Signs & Symptoms Clarification

Memory Aid: The "AMPS" of Appendicitis

  • Anorexia (first symptom)
  • Migration of pain (periumbilical to RLQ)
  • Psoas sign, rebound tenderness
  • Slight fever (usually <101°F)

Key Points

  • Rebound tenderness indicates peritoneal irritation, not necessarily appendicitis specifically
  • High fever (>101°F) suggests perforation or another diagnosis

Study Tips & NCLEX Application

Key Assessment Priorities

Appendicitis Assessment Sequence

  1. Pain characteristics (location, migration, severity)
  2. Associated symptoms (anorexia, nausea, vomiting)
  3. Vital signs (low-grade fever, tachycardia)
  4. Special tests (Rovsing's, psoas, obturator signs)
  5. Laboratory findings (leukocytosis with left shift)

Common Pitfall: Don't be misled by the absence of fever or normal WBC count. Up to 20% of patients with appendicitis may have normal temperature and WBC counts, especially elderly patients or those on immunosuppressive medications.

NCLEX Application

  • NCLEX questions on appendicitis often focus on priority assessments, recognizing complications, and appropriate nursing interventions. Be prepared to identify classic vs. atypical presentations.
  • Questions may present scenarios requiring you to differentiate appendicitis from other abdominal conditions based on symptom patterns. Focus on the progression and migration of pain as key distinguishing factors.

Key Points

  • For priority questions, focus on assessments that detect perforation or peritonitis
  • Remember contraindicated interventions: heat application, cathartics, enemas

Quick Check

Question: A 22-year-old patient presents with RLQ pain. Which finding would be most indicative of appendicitis?

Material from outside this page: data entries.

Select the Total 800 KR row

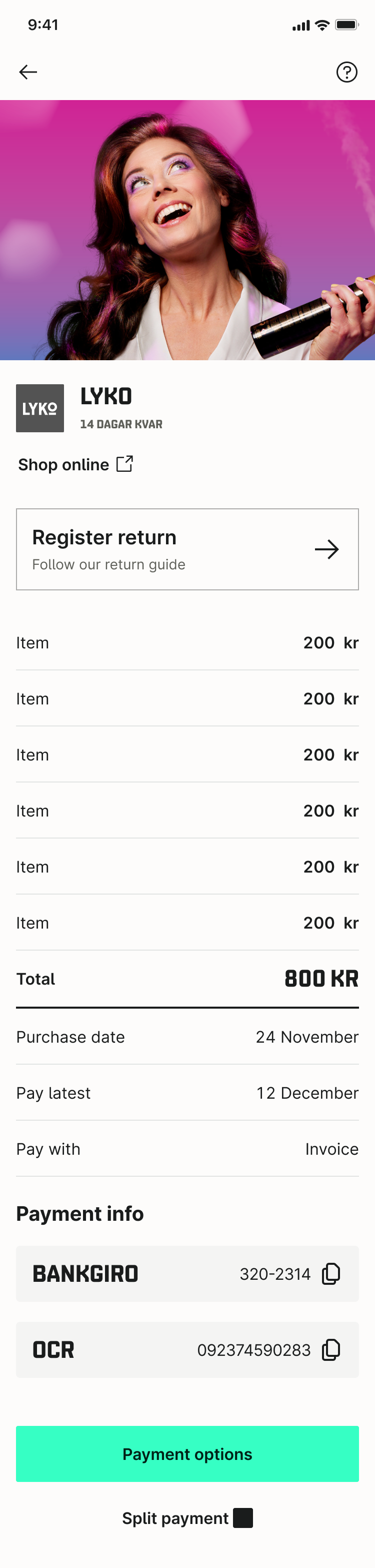coord(188,979)
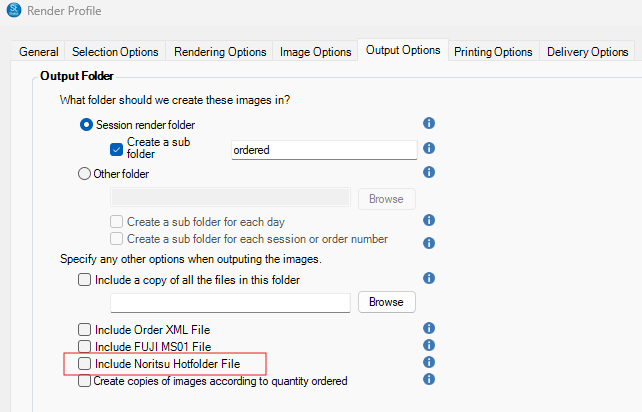The width and height of the screenshot is (642, 412).
Task: Enable Include Order XML File checkbox
Action: pos(85,329)
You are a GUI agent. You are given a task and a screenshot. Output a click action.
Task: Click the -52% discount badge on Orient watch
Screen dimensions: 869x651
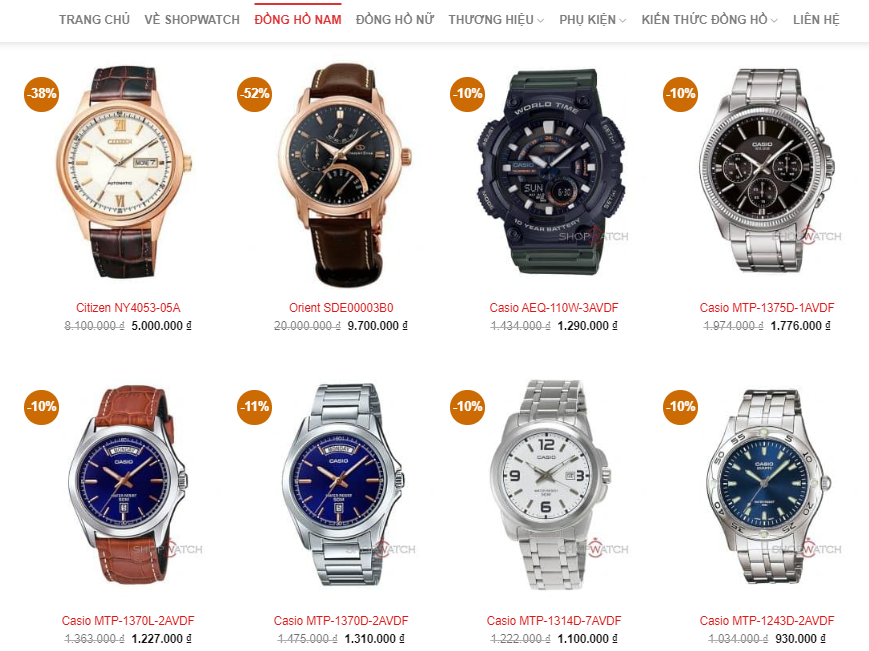click(x=254, y=94)
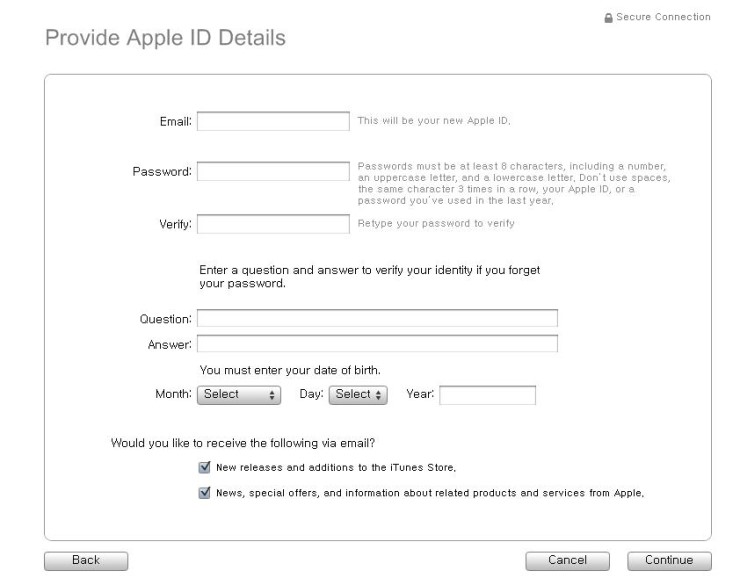Click the Email input field

tap(273, 121)
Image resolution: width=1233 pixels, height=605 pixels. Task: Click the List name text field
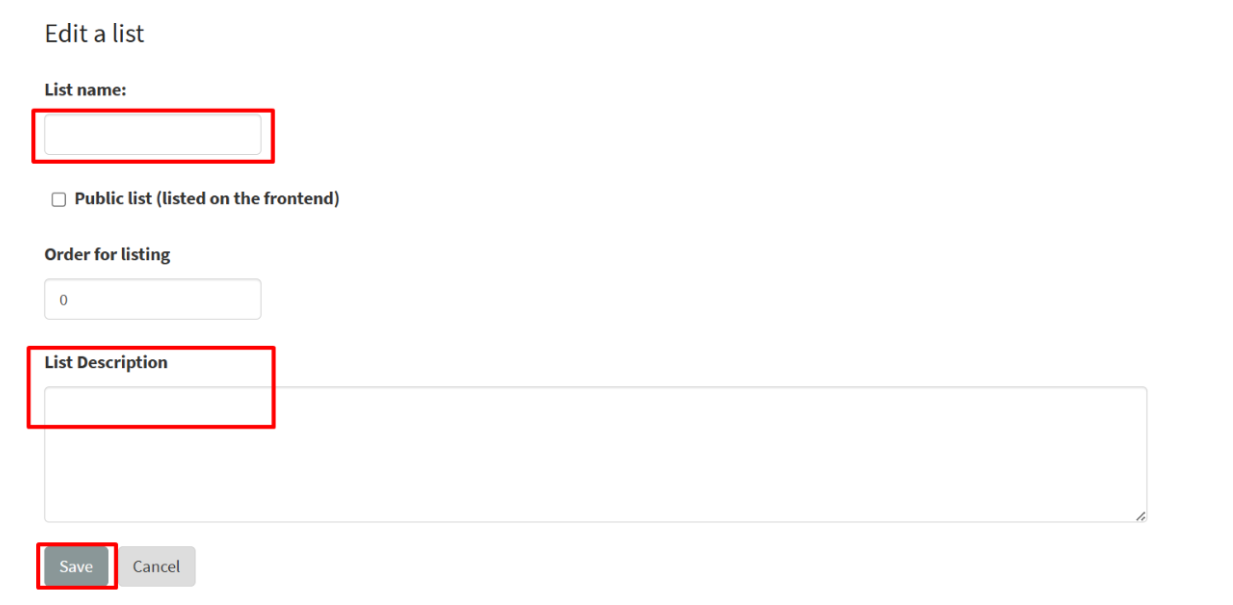click(x=152, y=135)
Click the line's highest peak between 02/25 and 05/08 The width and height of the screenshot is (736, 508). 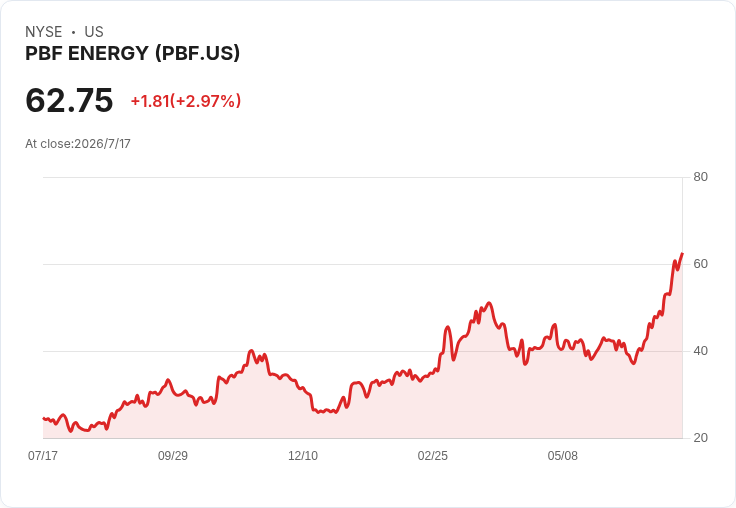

A. Diarrhea for the past 24 hours

B. Pain that began periumbilically and migrated to RLQ

C. Pain relief after vomiting

D. Fever of 102.8°F

Answer: B. The migration of pain from periumbilical to RLQ is the classic presentation of appendicitis. Diarrhea is more common in gastroenteritis, pain relief after vomiting suggests gastritis, and high fever (>101°F) suggests perforation or another diagnosis.

Summary of Key Points

  • Appendicitis begins with obstruction of the appendiceal lumen, leading to increased pressure, bacterial proliferation, and inflammation.
  • Classic presentation includes periumbilical pain migrating to RLQ, anorexia (typically the first symptom), nausea/vomiting, and low-grade fever.
  • Key physical findings include tenderness at McBurney's point, rebound tenderness, and positive Rovsing's, psoas, and obturator signs.
  • Diagnostic evaluation includes WBC count with differential, CRP, and imaging (CT scan, ultrasound, or MRI).
  • Nursing priorities include maintaining NPO status, administering IV fluids and antibiotics, avoiding heat application and cathartics, and monitoring for signs of perforation.
  • Complications include perforation, peritonitis, abscess formation, and sepsis.
  • Special populations (pregnant women, elderly, children) may present atypically and require modified assessment and management approaches.

Self-Assessment Checklist

I can describe the pathophysiology of appendicitis
I can identify classic and atypical presentations
I understand the diagnostic evaluation process
I know the appropriate nursing interventions
I can recognize potential complications
I understand special considerations for different populations

Remember that appendicitis is one of the most common surgical emergencies you'll encounter. Your ability to recognize its presentation, especially atypical presentations in special populations, can make a critical difference in patient outcomes. Trust your assessment skills, and don't hesitate to advocate for timely intervention when you suspect appendicitis.